● Task goal: Which lines run from the line containing "Task: Click the red Old version legend swatch" through the end of the records below? Reproduce them exactly, and nothing else.

━━━ Data section ━━━

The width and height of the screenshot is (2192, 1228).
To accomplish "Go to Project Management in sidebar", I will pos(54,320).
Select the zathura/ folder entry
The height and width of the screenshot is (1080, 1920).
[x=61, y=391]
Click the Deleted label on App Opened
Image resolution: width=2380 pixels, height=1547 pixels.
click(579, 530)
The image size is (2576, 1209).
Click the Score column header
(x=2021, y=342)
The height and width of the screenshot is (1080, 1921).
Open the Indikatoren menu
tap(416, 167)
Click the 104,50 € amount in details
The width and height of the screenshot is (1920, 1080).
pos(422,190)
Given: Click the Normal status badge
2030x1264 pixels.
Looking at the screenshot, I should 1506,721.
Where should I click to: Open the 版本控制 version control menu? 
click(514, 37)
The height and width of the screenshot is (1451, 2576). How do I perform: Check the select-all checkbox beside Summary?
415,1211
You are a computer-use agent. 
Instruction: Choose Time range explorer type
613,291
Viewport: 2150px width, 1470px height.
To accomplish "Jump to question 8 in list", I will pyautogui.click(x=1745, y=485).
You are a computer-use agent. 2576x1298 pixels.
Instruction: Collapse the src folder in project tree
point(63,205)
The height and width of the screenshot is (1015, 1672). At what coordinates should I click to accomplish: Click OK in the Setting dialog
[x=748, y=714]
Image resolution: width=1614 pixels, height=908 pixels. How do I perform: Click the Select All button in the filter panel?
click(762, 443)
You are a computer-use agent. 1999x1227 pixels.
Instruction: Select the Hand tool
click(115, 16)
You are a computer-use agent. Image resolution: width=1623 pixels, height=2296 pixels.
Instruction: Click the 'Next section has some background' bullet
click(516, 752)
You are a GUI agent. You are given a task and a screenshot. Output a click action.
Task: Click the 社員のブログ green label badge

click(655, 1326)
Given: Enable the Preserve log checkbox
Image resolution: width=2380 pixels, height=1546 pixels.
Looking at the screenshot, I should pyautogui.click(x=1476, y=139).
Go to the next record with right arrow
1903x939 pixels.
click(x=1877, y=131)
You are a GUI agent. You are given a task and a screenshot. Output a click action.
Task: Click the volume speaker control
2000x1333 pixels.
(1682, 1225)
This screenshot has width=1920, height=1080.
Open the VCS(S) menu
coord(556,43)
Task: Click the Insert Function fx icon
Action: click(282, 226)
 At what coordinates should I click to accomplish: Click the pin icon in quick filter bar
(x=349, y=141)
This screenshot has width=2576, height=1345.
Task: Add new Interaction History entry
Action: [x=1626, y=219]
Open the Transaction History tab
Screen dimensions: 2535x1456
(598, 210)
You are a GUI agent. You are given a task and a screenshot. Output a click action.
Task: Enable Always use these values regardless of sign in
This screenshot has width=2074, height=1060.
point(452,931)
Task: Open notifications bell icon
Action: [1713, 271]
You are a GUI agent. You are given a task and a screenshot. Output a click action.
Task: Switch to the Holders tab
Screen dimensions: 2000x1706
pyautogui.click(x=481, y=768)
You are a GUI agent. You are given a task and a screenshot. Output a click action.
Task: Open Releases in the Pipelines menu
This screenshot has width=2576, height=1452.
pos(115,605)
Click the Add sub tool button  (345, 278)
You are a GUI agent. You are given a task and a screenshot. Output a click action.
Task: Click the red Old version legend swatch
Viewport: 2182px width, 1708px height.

━━━

● Solution to this exercise:
Task: Click the red Old version legend swatch
Viewport: 2182px width, 1708px height.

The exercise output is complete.